- EXERCISE OBJECTIVE -
Going down the listing below, print exactly each line from the one with "Click the 227.31K" up to and including the one with "You are a computer-use agent. The image size is (1242, 696).", and skip the rest.

- PROVIDED ENTRIES -
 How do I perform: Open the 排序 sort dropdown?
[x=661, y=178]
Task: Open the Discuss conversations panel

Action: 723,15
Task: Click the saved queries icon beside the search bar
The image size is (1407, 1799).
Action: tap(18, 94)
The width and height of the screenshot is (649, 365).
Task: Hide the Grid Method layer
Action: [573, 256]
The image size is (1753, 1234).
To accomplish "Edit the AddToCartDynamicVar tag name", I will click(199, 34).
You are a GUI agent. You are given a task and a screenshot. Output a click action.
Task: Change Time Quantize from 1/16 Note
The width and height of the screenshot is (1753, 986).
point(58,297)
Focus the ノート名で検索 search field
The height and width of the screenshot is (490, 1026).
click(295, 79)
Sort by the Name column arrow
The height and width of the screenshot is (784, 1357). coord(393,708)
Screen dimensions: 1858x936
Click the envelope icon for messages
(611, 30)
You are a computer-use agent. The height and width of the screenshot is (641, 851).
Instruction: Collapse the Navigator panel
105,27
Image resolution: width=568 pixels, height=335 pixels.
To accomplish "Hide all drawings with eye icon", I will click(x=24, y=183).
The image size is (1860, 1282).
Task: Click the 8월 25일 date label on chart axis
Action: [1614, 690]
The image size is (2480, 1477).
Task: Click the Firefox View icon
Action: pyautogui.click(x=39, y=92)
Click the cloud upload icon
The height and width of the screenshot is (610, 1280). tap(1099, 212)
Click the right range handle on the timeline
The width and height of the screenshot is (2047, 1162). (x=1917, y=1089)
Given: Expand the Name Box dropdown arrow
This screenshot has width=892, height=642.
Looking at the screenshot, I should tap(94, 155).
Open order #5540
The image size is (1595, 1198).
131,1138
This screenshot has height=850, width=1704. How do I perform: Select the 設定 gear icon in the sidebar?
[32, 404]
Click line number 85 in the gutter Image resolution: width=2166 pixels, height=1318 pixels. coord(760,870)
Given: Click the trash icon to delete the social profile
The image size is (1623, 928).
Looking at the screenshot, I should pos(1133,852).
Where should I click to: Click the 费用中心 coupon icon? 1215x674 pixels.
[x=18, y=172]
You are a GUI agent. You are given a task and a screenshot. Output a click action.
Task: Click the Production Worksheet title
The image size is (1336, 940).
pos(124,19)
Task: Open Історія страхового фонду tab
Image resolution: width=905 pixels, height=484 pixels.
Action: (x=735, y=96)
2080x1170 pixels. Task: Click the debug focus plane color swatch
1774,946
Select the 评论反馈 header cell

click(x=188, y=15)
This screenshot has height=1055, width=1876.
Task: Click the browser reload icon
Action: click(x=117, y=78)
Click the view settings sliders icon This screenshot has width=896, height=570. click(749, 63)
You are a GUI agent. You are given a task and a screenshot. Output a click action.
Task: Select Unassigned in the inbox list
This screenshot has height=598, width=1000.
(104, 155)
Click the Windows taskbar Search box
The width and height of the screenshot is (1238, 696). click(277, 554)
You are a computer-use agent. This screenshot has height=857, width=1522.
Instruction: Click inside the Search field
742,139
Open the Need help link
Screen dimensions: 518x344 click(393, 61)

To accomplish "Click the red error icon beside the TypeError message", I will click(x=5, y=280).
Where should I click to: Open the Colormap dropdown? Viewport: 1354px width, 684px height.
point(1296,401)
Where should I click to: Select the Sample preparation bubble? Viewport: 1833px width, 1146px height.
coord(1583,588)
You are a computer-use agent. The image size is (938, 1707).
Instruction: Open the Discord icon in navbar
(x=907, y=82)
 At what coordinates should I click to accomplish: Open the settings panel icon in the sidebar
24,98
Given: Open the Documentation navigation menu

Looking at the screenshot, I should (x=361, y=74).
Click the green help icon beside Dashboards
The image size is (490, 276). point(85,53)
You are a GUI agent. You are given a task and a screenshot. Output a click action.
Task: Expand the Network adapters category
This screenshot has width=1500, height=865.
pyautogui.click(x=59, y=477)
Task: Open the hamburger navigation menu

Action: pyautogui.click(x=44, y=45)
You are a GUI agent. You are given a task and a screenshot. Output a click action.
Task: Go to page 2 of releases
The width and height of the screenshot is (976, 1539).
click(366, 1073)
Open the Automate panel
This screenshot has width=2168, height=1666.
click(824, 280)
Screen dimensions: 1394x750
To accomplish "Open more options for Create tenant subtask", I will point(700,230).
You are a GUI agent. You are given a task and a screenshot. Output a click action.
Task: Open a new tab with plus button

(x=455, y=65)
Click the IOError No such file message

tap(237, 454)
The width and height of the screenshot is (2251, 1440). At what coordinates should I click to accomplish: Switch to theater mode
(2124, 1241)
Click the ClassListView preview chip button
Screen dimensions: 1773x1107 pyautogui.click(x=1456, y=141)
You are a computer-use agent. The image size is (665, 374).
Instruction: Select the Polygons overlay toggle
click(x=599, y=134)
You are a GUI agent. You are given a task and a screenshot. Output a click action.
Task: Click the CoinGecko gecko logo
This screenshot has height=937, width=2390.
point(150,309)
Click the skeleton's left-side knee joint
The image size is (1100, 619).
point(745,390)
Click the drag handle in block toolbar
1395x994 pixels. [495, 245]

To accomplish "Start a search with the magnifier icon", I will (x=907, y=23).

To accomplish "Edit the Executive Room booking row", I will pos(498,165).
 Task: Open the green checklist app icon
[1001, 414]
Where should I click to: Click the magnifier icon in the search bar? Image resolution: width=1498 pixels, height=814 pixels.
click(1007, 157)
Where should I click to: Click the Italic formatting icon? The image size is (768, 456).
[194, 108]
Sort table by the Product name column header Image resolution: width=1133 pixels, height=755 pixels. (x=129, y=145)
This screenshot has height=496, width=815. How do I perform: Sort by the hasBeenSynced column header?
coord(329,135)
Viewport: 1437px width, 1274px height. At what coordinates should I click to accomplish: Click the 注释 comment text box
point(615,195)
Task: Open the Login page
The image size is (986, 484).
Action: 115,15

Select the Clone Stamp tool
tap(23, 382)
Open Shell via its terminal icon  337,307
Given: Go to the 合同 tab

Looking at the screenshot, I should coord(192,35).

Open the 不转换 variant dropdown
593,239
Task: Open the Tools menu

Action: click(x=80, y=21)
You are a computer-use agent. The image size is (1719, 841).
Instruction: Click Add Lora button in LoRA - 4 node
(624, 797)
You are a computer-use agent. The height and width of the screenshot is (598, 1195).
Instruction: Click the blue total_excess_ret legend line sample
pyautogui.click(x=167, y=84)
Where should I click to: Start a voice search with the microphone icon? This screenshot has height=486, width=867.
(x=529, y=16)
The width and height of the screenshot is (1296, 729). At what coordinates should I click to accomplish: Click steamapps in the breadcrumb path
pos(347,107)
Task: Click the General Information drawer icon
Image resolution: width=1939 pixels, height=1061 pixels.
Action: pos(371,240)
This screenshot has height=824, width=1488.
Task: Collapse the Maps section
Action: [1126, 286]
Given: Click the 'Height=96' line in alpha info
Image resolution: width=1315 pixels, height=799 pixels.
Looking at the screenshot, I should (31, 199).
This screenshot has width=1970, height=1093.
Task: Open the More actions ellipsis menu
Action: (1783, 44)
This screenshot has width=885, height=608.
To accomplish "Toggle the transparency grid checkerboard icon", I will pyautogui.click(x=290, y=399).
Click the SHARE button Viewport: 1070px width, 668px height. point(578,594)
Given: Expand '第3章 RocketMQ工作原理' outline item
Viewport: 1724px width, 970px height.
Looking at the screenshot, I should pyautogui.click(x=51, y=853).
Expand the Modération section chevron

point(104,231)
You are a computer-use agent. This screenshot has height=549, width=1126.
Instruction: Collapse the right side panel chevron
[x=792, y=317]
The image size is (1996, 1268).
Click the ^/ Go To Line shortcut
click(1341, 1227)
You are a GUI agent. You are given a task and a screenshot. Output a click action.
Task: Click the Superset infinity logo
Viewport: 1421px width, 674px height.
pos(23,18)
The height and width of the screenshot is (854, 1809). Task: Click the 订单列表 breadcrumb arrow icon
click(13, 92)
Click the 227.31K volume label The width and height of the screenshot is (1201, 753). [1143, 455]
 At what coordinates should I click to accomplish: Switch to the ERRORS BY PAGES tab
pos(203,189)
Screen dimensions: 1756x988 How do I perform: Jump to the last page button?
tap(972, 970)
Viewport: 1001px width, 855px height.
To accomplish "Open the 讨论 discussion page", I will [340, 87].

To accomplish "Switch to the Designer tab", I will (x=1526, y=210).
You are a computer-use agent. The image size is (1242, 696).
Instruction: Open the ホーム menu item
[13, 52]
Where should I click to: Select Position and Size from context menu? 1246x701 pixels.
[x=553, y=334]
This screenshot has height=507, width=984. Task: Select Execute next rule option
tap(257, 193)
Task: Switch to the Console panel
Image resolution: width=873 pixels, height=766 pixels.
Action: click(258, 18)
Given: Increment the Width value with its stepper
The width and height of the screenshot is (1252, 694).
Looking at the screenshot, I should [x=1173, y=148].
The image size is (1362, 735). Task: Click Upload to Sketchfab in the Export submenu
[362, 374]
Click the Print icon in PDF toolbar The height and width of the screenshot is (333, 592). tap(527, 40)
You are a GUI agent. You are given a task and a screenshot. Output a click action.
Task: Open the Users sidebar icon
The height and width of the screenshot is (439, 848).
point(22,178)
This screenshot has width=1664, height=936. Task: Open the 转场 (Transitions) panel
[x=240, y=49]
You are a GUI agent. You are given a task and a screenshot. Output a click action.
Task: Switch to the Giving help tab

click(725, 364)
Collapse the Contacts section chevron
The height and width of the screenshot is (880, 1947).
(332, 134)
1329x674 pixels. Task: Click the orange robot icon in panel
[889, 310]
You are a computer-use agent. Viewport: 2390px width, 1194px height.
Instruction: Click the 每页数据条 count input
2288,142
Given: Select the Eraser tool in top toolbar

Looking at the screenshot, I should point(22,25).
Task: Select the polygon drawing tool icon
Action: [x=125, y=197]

- RESPONSE -
Click the 227.31K volume label The width and height of the screenshot is (1201, 753). [1143, 455]
 At what coordinates should I click to accomplish: Switch to the ERRORS BY PAGES tab
pos(203,189)
Screen dimensions: 1756x988 How do I perform: Jump to the last page button?
tap(972, 970)
Viewport: 1001px width, 855px height.
To accomplish "Open the 讨论 discussion page", I will [340, 87].

To accomplish "Switch to the Designer tab", I will (x=1526, y=210).
You are a computer-use agent. The image size is (1242, 696).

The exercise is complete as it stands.